Datos proporcionados =
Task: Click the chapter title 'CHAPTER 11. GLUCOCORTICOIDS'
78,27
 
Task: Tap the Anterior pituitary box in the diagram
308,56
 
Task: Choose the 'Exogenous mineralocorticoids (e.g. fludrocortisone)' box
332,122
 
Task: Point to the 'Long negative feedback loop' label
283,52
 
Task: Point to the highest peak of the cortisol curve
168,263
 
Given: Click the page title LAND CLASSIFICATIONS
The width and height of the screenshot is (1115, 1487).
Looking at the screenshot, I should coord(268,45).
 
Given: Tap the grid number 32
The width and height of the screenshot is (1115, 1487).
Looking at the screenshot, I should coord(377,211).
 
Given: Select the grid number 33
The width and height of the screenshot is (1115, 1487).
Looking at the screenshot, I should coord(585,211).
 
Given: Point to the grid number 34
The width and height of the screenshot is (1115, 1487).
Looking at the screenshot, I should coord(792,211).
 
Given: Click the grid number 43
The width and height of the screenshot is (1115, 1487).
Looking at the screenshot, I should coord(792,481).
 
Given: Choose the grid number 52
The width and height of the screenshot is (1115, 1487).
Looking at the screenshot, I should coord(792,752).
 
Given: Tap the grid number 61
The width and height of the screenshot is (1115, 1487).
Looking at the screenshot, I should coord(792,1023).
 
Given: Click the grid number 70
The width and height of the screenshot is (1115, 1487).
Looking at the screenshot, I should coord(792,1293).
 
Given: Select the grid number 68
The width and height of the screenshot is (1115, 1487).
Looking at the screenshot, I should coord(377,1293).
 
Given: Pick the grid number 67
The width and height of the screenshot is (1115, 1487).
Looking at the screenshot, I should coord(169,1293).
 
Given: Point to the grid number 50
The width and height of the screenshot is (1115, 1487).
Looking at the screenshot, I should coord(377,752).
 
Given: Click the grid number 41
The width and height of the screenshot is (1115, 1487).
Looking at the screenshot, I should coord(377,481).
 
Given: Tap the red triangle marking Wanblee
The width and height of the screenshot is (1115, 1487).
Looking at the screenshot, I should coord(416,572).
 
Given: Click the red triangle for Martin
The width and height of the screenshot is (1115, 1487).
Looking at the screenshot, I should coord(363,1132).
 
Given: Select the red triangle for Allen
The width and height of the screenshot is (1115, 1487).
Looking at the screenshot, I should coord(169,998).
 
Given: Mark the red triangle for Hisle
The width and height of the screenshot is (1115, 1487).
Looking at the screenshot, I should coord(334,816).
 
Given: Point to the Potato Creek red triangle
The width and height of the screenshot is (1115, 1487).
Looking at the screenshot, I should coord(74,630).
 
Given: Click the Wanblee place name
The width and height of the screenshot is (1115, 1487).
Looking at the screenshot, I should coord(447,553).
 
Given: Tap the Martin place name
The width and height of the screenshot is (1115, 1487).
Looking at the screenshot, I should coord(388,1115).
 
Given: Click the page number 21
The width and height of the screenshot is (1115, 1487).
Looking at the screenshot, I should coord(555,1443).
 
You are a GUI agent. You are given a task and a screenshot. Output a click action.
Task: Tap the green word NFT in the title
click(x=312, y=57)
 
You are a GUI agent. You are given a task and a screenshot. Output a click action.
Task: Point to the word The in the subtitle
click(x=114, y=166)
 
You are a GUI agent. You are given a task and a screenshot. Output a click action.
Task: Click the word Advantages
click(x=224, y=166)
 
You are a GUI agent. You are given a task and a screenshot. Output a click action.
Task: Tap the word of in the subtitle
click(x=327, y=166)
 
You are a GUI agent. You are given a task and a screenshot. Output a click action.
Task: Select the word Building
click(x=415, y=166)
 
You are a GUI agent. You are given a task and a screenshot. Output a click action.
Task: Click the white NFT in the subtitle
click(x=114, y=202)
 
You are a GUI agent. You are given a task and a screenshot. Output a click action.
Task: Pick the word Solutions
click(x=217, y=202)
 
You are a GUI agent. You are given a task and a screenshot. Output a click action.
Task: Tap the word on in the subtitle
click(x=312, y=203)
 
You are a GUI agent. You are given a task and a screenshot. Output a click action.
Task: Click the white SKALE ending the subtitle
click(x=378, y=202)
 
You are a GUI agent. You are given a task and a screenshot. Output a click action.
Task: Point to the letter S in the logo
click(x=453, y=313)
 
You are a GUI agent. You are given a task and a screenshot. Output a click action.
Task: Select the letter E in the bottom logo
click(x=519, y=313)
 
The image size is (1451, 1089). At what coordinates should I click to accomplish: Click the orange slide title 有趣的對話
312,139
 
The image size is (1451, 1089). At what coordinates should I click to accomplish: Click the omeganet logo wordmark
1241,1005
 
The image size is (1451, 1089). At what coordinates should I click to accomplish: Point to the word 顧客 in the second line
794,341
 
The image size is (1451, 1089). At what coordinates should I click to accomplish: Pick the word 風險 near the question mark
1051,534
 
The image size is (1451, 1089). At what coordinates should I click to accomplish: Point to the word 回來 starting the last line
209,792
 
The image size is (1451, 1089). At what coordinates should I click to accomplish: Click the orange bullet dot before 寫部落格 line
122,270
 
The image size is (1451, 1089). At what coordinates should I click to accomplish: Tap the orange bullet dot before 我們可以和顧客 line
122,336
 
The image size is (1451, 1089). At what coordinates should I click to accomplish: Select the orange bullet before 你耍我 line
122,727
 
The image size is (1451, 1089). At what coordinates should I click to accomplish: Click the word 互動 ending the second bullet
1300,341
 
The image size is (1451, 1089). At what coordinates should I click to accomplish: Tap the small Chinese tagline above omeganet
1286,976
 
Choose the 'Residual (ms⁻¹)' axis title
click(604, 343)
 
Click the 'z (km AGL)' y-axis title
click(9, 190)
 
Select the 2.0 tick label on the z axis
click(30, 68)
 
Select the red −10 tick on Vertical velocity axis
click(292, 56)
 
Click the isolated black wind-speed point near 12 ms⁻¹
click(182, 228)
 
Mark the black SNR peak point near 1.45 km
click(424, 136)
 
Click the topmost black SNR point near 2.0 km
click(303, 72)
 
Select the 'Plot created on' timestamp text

Enunciado = Convierte las líneas del listado anterior en una lista numerada y omite las líneas en blanco.

Respuesta escrita =
1. Task: Click the chapter title 'CHAPTER 11. GLUCOCORTICOIDS'
2. 78,27
3. Task: Tap the Anterior pituitary box in the diagram
4. 308,56
5. Task: Choose the 'Exogenous mineralocorticoids (e.g. fludrocortisone)' box
6. 332,122
7. Task: Point to the 'Long negative feedback loop' label
8. 283,52
9. Task: Point to the highest peak of the cortisol curve
10. 168,263
11. Given: Click the page title LAND CLASSIFICATIONS
12. The width and height of the screenshot is (1115, 1487).
13. Looking at the screenshot, I should coord(268,45).
14. Given: Tap the grid number 32
15. The width and height of the screenshot is (1115, 1487).
16. Looking at the screenshot, I should coord(377,211).
17. Given: Select the grid number 33
18. The width and height of the screenshot is (1115, 1487).
19. Looking at the screenshot, I should coord(585,211).
20. Given: Point to the grid number 34
21. The width and height of the screenshot is (1115, 1487).
22. Looking at the screenshot, I should coord(792,211).
23. Given: Click the grid number 43
24. The width and height of the screenshot is (1115, 1487).
25. Looking at the screenshot, I should coord(792,481).
26. Given: Choose the grid number 52
27. The width and height of the screenshot is (1115, 1487).
28. Looking at the screenshot, I should coord(792,752).
29. Given: Tap the grid number 61
30. The width and height of the screenshot is (1115, 1487).
31. Looking at the screenshot, I should coord(792,1023).
32. Given: Click the grid number 70
33. The width and height of the screenshot is (1115, 1487).
34. Looking at the screenshot, I should coord(792,1293).
35. Given: Select the grid number 68
36. The width and height of the screenshot is (1115, 1487).
37. Looking at the screenshot, I should coord(377,1293).
38. Given: Pick the grid number 67
39. The width and height of the screenshot is (1115, 1487).
40. Looking at the screenshot, I should coord(169,1293).
41. Given: Point to the grid number 50
42. The width and height of the screenshot is (1115, 1487).
43. Looking at the screenshot, I should coord(377,752).
44. Given: Click the grid number 41
45. The width and height of the screenshot is (1115, 1487).
46. Looking at the screenshot, I should coord(377,481).
47. Given: Tap the red triangle marking Wanblee
48. The width and height of the screenshot is (1115, 1487).
49. Looking at the screenshot, I should coord(416,572).
50. Given: Click the red triangle for Martin
51. The width and height of the screenshot is (1115, 1487).
52. Looking at the screenshot, I should coord(363,1132).
53. Given: Select the red triangle for Allen
54. The width and height of the screenshot is (1115, 1487).
55. Looking at the screenshot, I should coord(169,998).
56. Given: Mark the red triangle for Hisle
57. The width and height of the screenshot is (1115, 1487).
58. Looking at the screenshot, I should coord(334,816).
59. Given: Point to the Potato Creek red triangle
60. The width and height of the screenshot is (1115, 1487).
61. Looking at the screenshot, I should coord(74,630).
62. Given: Click the Wanblee place name
63. The width and height of the screenshot is (1115, 1487).
64. Looking at the screenshot, I should coord(447,553).
65. Given: Tap the Martin place name
66. The width and height of the screenshot is (1115, 1487).
67. Looking at the screenshot, I should coord(388,1115).
68. Given: Click the page number 21
69. The width and height of the screenshot is (1115, 1487).
70. Looking at the screenshot, I should coord(555,1443).
71. You are a GUI agent. You are given a task and a screenshot. Output a click action.
72. Task: Tap the green word NFT in the title
73. click(x=312, y=57)
74. You are a GUI agent. You are given a task and a screenshot. Output a click action.
75. Task: Point to the word The in the subtitle
76. click(x=114, y=166)
77. You are a GUI agent. You are given a task and a screenshot. Output a click action.
78. Task: Click the word Advantages
79. click(x=224, y=166)
80. You are a GUI agent. You are given a task and a screenshot. Output a click action.
81. Task: Tap the word of in the subtitle
82. click(x=327, y=166)
83. You are a GUI agent. You are given a task and a screenshot. Output a click action.
84. Task: Select the word Building
85. click(x=415, y=166)
86. You are a GUI agent. You are given a task and a screenshot. Output a click action.
87. Task: Click the white NFT in the subtitle
88. click(x=114, y=202)
89. You are a GUI agent. You are given a task and a screenshot. Output a click action.
90. Task: Pick the word Solutions
91. click(x=217, y=202)
92. You are a GUI agent. You are given a task and a screenshot. Output a click action.
93. Task: Tap the word on in the subtitle
94. click(x=312, y=203)
95. You are a GUI agent. You are given a task and a screenshot. Output a click action.
96. Task: Click the white SKALE ending the subtitle
97. click(x=378, y=202)
98. You are a GUI agent. You are given a task and a screenshot. Output a click action.
99. Task: Point to the letter S in the logo
100. click(x=453, y=313)
101. You are a GUI agent. You are given a task and a screenshot. Output a click action.
102. Task: Select the letter E in the bottom logo
103. click(x=519, y=313)
104. The image size is (1451, 1089). At what coordinates should I click to accomplish: Click the orange slide title 有趣的對話
105. 312,139
106. The image size is (1451, 1089). At what coordinates should I click to accomplish: Click the omeganet logo wordmark
107. 1241,1005
108. The image size is (1451, 1089). At what coordinates should I click to accomplish: Point to the word 顧客 in the second line
109. 794,341
110. The image size is (1451, 1089). At what coordinates should I click to accomplish: Pick the word 風險 near the question mark
111. 1051,534
112. The image size is (1451, 1089). At what coordinates should I click to accomplish: Point to the word 回來 starting the last line
113. 209,792
114. The image size is (1451, 1089). At what coordinates should I click to accomplish: Click the orange bullet dot before 寫部落格 line
115. 122,270
116. The image size is (1451, 1089). At what coordinates should I click to accomplish: Tap the orange bullet dot before 我們可以和顧客 line
117. 122,336
118. The image size is (1451, 1089). At what coordinates should I click to accomplish: Select the orange bullet before 你耍我 line
119. 122,727
120. The image size is (1451, 1089). At what coordinates should I click to accomplish: Click the word 互動 ending the second bullet
121. 1300,341
122. The image size is (1451, 1089). At what coordinates should I click to accomplish: Tap the small Chinese tagline above omeganet
123. 1286,976
124. Choose the 'Residual (ms⁻¹)' axis title
125. click(604, 343)
126. Click the 'z (km AGL)' y-axis title
127. click(9, 190)
128. Select the 2.0 tick label on the z axis
129. click(30, 68)
130. Select the red −10 tick on Vertical velocity axis
131. click(292, 56)
132. Click the isolated black wind-speed point near 12 ms⁻¹
133. click(182, 228)
134. Mark the black SNR peak point near 1.45 km
135. click(424, 136)
136. Click the topmost black SNR point near 2.0 km
137. click(303, 72)
138. Select the 'Plot created on' timestamp text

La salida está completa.